Today's recipe truly is an indulgence. A chocolate lover's dream! This past weekend, I got this craving for some chocolate, decadent goodness. After finding a recipe for chocolate mouse, I decided to kick it up a notch by not only adding a splash of Grand Marnier, but layering it with dark chocolate fudgy brownies. Let me tell you, deciding to serve this in a shooter glass was the best decision I made all day. It's so rich and delicious that this small amount is all you need to enjoy the full flavor of this dessert. To play up the splash of Grand Marnier I added to the mouse, I zested a little orange peel on top for an extra pop of flavor. To make this, I made the mouse from scratch but used a simple Duncan Hines mix for the brownies. Here's the low down on the mouse...
:: Ingredients ::
{1} 9.35 ounces (265 grams) bittersweet (%70 cocoa solids) chocolate, chopped (preferably Valrhona Guanaja)
{2} 1 cup (240 ml) water
{3} 4 tbsp sugar
{4} Splash of Grand Marnier
:: Directions ::
{1} Place a large mixing bowl on top of another slightly smaller one, filled with ice and cold water (the bottom of the large bowl should touch the ice). Set aside.
{2} Put chocolate and water (also sugar and/or liquor if you’re using) in a medium-sized pan and melt the chocolate over medium heat, stirring occasionally.

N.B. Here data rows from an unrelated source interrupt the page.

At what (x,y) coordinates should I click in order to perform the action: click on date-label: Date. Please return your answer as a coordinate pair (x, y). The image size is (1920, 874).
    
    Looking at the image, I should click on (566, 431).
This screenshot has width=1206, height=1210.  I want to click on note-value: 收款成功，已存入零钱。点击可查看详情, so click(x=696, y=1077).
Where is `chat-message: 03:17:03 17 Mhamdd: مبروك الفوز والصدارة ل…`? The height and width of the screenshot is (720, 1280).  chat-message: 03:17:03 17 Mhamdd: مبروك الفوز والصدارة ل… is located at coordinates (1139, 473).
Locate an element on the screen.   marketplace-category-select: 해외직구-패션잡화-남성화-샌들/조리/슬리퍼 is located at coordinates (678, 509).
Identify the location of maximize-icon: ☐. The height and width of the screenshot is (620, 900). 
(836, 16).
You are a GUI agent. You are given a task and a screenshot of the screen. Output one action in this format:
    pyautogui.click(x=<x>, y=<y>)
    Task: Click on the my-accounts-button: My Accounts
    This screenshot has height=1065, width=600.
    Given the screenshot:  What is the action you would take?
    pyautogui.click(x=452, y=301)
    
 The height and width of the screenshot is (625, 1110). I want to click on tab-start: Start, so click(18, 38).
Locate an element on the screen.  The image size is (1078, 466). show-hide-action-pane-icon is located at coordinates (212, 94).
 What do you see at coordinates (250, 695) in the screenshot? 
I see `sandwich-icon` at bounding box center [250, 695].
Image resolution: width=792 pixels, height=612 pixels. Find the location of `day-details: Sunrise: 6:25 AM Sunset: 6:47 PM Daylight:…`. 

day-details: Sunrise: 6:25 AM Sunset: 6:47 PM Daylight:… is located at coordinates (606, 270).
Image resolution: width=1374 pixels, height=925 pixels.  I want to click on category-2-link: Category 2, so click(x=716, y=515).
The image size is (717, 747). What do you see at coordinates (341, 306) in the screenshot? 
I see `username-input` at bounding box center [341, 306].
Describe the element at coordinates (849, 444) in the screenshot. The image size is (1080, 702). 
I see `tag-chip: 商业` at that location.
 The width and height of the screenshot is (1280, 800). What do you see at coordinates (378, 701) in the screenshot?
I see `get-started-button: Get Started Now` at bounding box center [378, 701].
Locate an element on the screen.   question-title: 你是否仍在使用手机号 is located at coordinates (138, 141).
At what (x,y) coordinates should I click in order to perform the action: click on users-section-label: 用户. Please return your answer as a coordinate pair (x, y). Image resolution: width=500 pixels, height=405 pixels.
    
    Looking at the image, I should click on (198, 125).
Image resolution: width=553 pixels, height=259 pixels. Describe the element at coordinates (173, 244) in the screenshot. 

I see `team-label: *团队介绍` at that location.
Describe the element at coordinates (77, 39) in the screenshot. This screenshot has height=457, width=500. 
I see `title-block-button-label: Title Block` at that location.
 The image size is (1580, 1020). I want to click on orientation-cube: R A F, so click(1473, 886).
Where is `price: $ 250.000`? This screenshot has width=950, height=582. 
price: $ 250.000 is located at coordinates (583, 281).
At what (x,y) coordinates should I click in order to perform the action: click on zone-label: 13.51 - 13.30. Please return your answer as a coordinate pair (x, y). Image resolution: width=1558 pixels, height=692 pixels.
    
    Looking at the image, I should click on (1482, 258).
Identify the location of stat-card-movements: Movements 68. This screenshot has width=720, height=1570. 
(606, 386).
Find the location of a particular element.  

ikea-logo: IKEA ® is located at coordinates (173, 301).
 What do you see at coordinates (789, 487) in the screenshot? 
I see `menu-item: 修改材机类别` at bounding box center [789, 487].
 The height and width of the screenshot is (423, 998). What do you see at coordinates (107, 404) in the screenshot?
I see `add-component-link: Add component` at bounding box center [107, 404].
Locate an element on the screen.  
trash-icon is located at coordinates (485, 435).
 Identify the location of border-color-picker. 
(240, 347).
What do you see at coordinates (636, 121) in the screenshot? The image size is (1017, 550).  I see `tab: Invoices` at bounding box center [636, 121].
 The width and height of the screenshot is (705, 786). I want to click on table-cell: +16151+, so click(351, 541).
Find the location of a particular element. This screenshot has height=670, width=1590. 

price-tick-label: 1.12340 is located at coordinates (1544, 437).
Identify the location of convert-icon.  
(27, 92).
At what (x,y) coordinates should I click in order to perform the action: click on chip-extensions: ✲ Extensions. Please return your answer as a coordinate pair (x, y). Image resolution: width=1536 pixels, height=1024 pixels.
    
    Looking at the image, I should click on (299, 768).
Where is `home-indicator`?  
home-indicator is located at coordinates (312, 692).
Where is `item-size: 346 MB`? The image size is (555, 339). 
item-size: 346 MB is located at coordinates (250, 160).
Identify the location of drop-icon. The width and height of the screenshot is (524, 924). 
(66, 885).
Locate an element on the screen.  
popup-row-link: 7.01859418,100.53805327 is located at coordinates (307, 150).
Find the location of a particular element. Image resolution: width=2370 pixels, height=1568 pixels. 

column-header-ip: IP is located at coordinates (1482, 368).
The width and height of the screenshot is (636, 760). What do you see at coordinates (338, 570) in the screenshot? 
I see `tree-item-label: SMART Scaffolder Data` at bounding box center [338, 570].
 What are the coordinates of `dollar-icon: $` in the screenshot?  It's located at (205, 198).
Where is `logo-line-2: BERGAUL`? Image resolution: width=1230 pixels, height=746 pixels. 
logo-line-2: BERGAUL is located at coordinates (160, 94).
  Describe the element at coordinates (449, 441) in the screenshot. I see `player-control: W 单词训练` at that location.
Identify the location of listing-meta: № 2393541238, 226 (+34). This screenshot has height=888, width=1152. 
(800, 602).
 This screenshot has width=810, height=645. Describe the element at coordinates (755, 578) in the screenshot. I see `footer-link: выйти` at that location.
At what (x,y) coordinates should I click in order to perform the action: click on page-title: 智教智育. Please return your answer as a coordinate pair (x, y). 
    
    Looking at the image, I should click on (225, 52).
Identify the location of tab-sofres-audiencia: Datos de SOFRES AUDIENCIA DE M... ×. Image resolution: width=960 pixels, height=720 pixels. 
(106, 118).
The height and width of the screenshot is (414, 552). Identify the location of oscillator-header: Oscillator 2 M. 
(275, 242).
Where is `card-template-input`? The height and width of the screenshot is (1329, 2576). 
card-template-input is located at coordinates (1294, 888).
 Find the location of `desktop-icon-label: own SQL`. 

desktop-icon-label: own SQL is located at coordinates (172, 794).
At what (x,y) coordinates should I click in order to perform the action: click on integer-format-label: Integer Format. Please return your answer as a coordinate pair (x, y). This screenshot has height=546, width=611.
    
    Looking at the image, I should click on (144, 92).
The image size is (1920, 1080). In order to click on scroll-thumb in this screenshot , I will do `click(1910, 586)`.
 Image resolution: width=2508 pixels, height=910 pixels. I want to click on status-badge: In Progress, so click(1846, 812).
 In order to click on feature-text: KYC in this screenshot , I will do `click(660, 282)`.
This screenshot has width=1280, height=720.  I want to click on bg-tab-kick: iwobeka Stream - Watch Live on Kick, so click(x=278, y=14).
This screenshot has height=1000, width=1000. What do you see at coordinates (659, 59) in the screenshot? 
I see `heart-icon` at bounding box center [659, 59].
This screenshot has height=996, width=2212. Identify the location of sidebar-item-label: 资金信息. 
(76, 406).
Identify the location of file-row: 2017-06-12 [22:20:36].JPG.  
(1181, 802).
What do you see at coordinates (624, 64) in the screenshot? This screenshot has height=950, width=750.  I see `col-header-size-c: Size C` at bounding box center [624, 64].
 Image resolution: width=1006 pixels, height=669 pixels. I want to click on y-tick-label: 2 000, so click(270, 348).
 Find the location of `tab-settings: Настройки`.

{3} Pour the melted chocolate into the mixing bowl sitting on top of ice and water, and start whisking with a wire whisk (or an electrical hand-held mixer) until thick. Watch the texture as you whip and make sure not to over-whip as it will make the mousse grainy. If the mousse becomes grainy (which is possible at your first try), transfer it back into the pan, reheat until half of it is melted, pour it back to the mixing bowl and whisk again briefly.
{4} If it does not get thick, put in the refrigerator for about an hour whisking occasionally.
{5} Layer with brownie in shooter glasses, garnish with orange zest and enjoy!
ah, something classy to do with all my shot glasses from college! this looks decadent and amazing!